If you listen carefully, you might catch part of a familiar melody. But the words are different. “Aura Lee, Aura Lee, maid of golden hair, sunshine came along with you and swallows in the air.” Oh yes! You’re remembering Elvis Presley singing Love Me Tender. The same tune. Different words.
Most popular songs of the Civil War betray the heartache of soldiers and those left behind. You don’t have to sing the lyrics to feel their sentiments. The titles are enough. The Vacant Chair. Just Before the Battle, Mother. Praying When This Cruel War is Over. The Dying Volunteer. The Faded Coat of Blue. Brother, Tell Me of the Battle.

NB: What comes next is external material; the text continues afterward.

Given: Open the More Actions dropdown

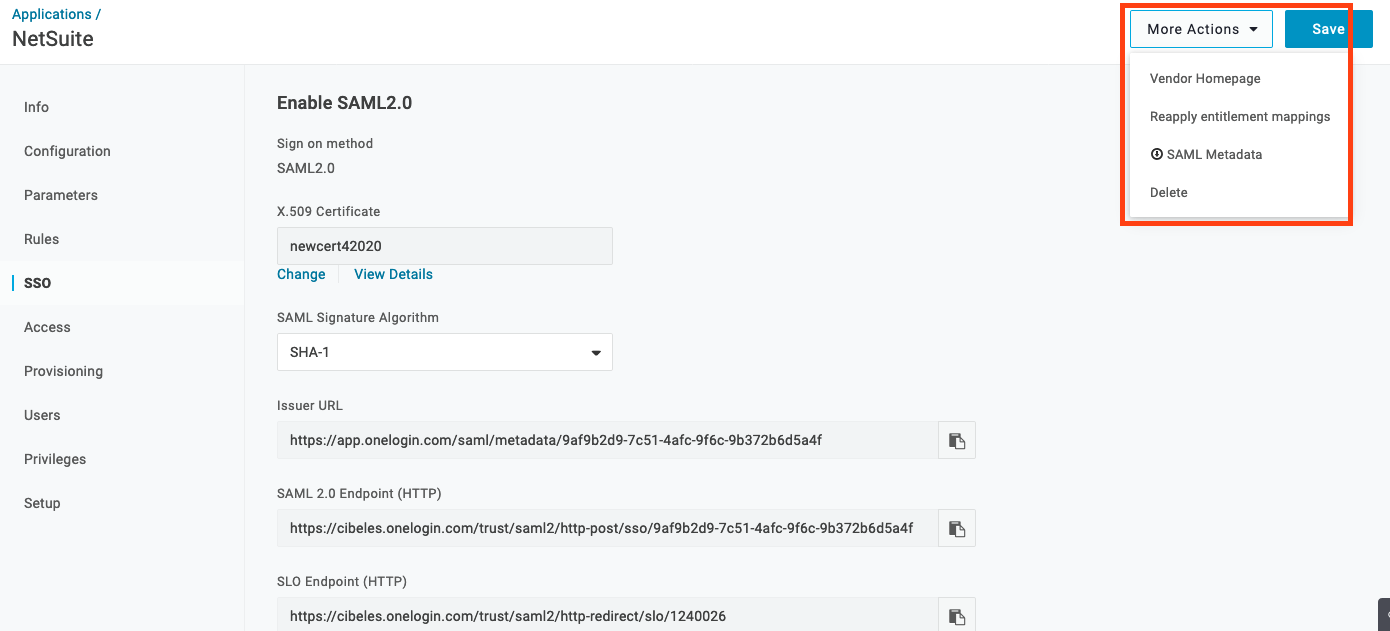Looking at the screenshot, I should pyautogui.click(x=1200, y=29).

As we bring our trip to a close, let us re-board the train and listen to a song written in 1868 after the war’s end. The lyrics embody the memory and heartbreak of those terrible years. “I cannot sing the old songs, or dream those dreams again, for heart and voice would fail me, and foolish tears would flow—”
Even as I settle into the present, I hear the echoes of another song, one that has played Civil War veterans as well as those of subsequent conflicts into a real or fancied glory. “When Johnny comes marching home again, Hurrah, hurrah.”